YOUR ASSIGNMENT:
Your answer should be an exact copy of the lines from the one holding "1168x697 pixels." to the end of the material below, pictures left out.

GIVEN RECORDS:
╔══

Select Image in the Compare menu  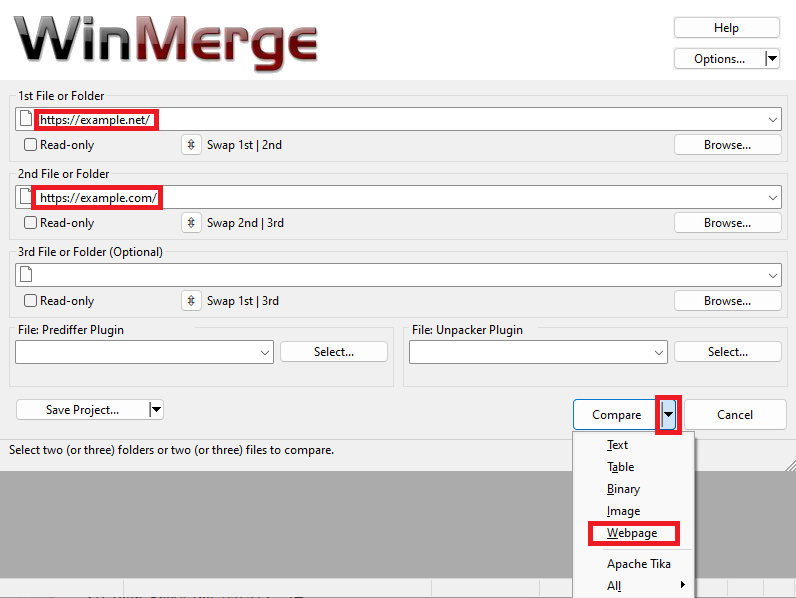[x=623, y=511]
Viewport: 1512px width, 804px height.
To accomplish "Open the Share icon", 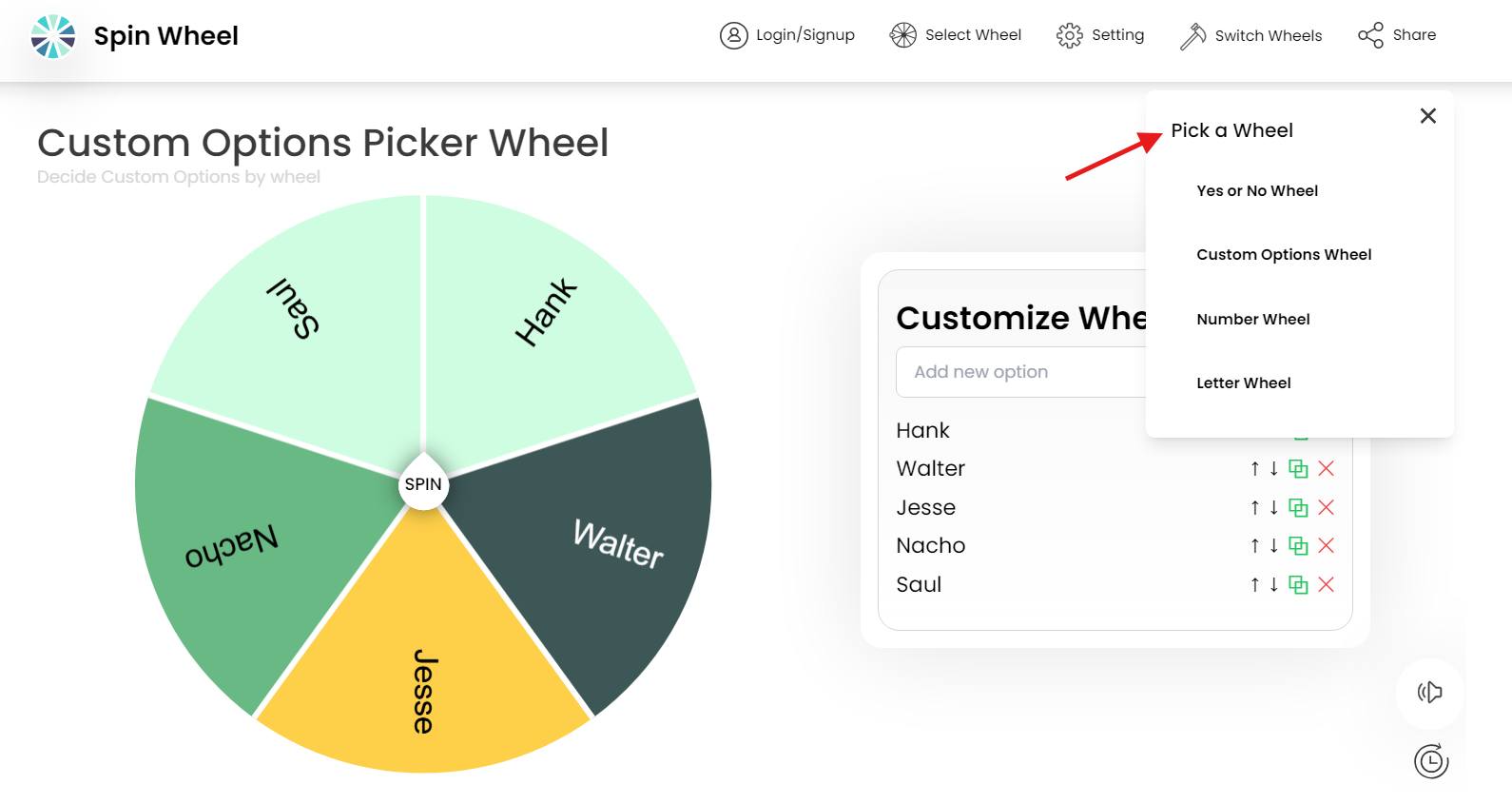I will (x=1369, y=34).
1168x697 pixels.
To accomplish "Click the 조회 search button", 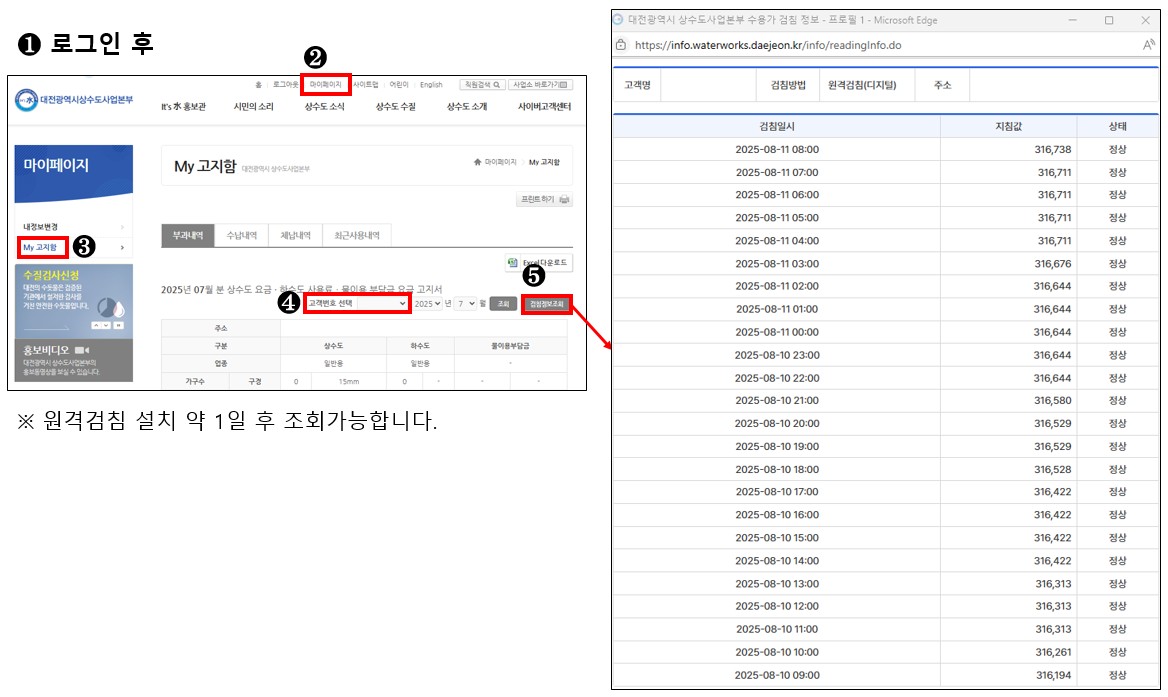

╚══

OUTPUT BELOW:
1168x697 pixels.
To accomplish "Click the 조회 search button", 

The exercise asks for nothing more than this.